- _RECORD LIST_
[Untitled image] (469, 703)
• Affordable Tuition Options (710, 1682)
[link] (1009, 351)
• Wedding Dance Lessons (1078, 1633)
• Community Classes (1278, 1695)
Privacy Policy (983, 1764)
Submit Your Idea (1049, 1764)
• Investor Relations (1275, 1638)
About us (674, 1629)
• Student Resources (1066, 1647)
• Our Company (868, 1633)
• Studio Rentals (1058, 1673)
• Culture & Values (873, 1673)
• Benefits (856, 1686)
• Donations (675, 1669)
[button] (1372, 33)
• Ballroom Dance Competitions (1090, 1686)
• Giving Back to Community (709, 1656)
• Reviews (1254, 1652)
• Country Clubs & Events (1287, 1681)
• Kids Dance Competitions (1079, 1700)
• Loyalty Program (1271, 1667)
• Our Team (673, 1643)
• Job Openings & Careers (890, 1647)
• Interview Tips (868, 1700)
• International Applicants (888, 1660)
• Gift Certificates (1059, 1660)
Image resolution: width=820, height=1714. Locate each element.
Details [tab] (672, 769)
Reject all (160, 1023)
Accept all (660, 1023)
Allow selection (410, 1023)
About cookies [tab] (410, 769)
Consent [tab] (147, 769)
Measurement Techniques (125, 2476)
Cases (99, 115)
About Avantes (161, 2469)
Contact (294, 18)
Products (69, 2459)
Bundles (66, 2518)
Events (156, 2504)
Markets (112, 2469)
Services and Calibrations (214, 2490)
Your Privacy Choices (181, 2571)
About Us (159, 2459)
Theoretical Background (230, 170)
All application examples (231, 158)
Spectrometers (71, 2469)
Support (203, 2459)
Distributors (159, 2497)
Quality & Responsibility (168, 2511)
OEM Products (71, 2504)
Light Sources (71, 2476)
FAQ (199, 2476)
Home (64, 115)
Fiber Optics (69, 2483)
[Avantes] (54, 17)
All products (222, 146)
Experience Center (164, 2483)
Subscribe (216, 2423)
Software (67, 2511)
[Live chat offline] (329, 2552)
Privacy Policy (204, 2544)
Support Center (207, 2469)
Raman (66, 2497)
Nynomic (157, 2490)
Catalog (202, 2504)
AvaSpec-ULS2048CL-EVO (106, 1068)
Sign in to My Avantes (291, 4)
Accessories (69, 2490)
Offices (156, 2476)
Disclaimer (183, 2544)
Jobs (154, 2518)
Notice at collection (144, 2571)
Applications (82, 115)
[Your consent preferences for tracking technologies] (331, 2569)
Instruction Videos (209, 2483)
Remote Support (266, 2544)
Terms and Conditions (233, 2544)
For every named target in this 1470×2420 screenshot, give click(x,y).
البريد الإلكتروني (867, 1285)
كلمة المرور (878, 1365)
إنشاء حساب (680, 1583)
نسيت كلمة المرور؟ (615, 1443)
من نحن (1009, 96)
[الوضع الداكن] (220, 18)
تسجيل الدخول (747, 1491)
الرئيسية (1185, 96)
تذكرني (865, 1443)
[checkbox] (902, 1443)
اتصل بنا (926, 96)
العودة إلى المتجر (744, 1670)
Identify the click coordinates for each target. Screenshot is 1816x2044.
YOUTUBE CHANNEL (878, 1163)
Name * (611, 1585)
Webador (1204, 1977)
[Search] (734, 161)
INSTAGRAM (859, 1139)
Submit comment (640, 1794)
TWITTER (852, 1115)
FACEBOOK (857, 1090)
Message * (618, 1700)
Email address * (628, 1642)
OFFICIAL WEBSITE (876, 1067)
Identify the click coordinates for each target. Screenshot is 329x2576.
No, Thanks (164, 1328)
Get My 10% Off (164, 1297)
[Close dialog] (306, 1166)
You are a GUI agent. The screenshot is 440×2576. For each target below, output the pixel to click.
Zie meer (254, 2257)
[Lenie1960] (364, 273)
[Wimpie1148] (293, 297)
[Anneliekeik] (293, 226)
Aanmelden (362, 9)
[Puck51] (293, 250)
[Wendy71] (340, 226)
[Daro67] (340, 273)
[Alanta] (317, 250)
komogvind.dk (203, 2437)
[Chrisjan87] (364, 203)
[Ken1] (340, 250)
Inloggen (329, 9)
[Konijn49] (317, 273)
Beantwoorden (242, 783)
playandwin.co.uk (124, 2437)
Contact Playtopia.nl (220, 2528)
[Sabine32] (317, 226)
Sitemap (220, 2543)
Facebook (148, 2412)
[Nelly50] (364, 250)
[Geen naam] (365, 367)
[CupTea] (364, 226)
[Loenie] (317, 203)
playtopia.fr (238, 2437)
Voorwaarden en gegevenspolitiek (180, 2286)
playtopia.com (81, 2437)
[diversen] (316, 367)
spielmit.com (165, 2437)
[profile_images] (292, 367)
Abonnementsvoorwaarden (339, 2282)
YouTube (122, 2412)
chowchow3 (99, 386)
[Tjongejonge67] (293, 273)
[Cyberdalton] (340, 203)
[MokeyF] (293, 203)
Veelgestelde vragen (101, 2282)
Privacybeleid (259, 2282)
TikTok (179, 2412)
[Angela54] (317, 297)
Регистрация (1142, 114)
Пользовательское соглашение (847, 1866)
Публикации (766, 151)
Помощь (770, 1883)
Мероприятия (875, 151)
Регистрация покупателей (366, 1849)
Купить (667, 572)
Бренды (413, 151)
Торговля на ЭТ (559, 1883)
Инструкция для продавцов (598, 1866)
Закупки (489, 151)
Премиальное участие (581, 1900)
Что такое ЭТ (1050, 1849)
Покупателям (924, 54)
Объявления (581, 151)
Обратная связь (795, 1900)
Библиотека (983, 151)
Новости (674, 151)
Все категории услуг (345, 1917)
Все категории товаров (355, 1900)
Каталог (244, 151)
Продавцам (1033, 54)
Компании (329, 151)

- _THE TASK_
Rewrite the records from the line with "Subscribe (216, 2423)" to the line with "Name * (611, 1585)", replacing "Catalog" with "Brochure" and changing nothing else.

- _SOLUTION FOR THIS TASK_
Subscribe (216, 2423)
Software (67, 2511)
[Live chat offline] (329, 2552)
Privacy Policy (204, 2544)
Support Center (207, 2469)
Raman (66, 2497)
Nynomic (157, 2490)
Brochure (202, 2504)
AvaSpec-ULS2048CL-EVO (106, 1068)
Sign in to My Avantes (291, 4)
Accessories (69, 2490)
Offices (156, 2476)
Disclaimer (183, 2544)
Jobs (154, 2518)
Notice at collection (144, 2571)
Applications (82, 115)
[Your consent preferences for tracking technologies] (331, 2569)
Instruction Videos (209, 2483)
Remote Support (266, 2544)
Terms and Conditions (233, 2544)
For every named target in this 1470×2420 screenshot, give click(x,y).
البريد الإلكتروني (867, 1285)
كلمة المرور (878, 1365)
إنشاء حساب (680, 1583)
نسيت كلمة المرور؟ (615, 1443)
من نحن (1009, 96)
[الوضع الداكن] (220, 18)
تسجيل الدخول (747, 1491)
الرئيسية (1185, 96)
تذكرني (865, 1443)
[checkbox] (902, 1443)
اتصل بنا (926, 96)
العودة إلى المتجر (744, 1670)
Identify the click coordinates for each target. Screenshot is 1816x2044.
YOUTUBE CHANNEL (878, 1163)
Name * (611, 1585)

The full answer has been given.